Snapchat has been in news for quite some time now as it came with the largest IPO of $3.2 billion, which was the largest one in last five years after Facebook. Again the IPO offered non-voting shares, a feat that no one ever attempted in the past. Some of the analysts were wondering if people will apply for the shares that have no say, but the IPO was oversubscribed multiple times.
The listing was also explosive on the New York Stock exchange with shares surging 44 percent higher than the issue price of $17. The very next day, they went up further 20% and all this happened despite the fact that the company is making huge losses; in 2016 alone, it was $514 million.
The euphoria seems to have settled down a bit now and Wall Street investors look unsure if Snapchat is truly the wave of the future or is it just a flash in the pan. The app executives, on the other hand, are totally focused on expanding the app’s appeal to various brands especially the direct response-minded companies.
The digital marketing consultant, David Deal said, “Snapchat has a perfect opportunity to become a direct response powerhouse, especially for location-based marketing to millennials. Though Snapchat needs to mine data about millennials more effectively to beat Facebook and Instagram.”
Though Facebook is a big company, it considers Snapchat as its strong rival and that is precisely the reason that in the past nine months it has cloned the key Snapchat feature four times. To distinguish itself in the market, Snapchat is coming up with Data Play.
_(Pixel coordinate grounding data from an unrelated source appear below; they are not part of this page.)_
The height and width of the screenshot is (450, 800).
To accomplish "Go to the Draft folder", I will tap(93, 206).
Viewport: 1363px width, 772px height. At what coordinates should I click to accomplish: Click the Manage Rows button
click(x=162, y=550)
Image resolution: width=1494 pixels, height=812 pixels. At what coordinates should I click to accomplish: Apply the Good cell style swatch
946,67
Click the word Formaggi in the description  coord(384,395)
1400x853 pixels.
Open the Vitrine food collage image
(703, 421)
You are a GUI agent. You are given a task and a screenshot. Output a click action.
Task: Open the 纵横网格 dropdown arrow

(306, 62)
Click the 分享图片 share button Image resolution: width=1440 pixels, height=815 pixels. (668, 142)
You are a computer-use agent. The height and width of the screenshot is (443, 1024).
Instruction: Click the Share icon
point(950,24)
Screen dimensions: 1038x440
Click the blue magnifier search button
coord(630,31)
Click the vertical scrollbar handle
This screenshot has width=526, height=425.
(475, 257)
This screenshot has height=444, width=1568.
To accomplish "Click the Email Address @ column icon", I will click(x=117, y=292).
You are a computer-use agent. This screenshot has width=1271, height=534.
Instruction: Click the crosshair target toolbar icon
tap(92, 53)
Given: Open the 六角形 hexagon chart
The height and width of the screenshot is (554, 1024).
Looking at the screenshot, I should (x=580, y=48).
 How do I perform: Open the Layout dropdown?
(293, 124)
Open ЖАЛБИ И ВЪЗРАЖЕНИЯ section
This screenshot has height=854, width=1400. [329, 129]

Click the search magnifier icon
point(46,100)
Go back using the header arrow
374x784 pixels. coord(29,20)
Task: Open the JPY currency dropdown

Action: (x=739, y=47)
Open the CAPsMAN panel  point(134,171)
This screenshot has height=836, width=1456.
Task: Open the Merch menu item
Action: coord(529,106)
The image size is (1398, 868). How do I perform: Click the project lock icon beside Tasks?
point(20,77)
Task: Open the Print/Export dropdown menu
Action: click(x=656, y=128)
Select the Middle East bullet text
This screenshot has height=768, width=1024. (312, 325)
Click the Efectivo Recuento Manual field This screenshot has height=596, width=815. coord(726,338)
From today onwards, the millennial marketers will have the privilege of zeroing in on Snapchat users who are most likely to download their brand’s app. Snapchat has some 160 million users on its platform and to target from this huge customer base who actually will be interested in a particular app will be a big boon for the companies. This is because the app-installed ads allow these marketers to set cost-per-download goals.
The director of performance marketing, Pocket Gems, David Rose said, “Given the high levels of engagement we’re seeing, the results are strong enough to increase our app-install budget for Snapchat.”
Snap’s director of monetization product, Peter Sellis explained that the company was testing its machine learning and audience-segmenting capabilities through a beta version, which went live in October. The new system is a cost-efficient way to drive app installs that are made from Snapchat and charges the ad buyers on cost-per-thousand-impressions.
It looks like the new system is going to help Snapchat make a dent in the earnings of the rivals.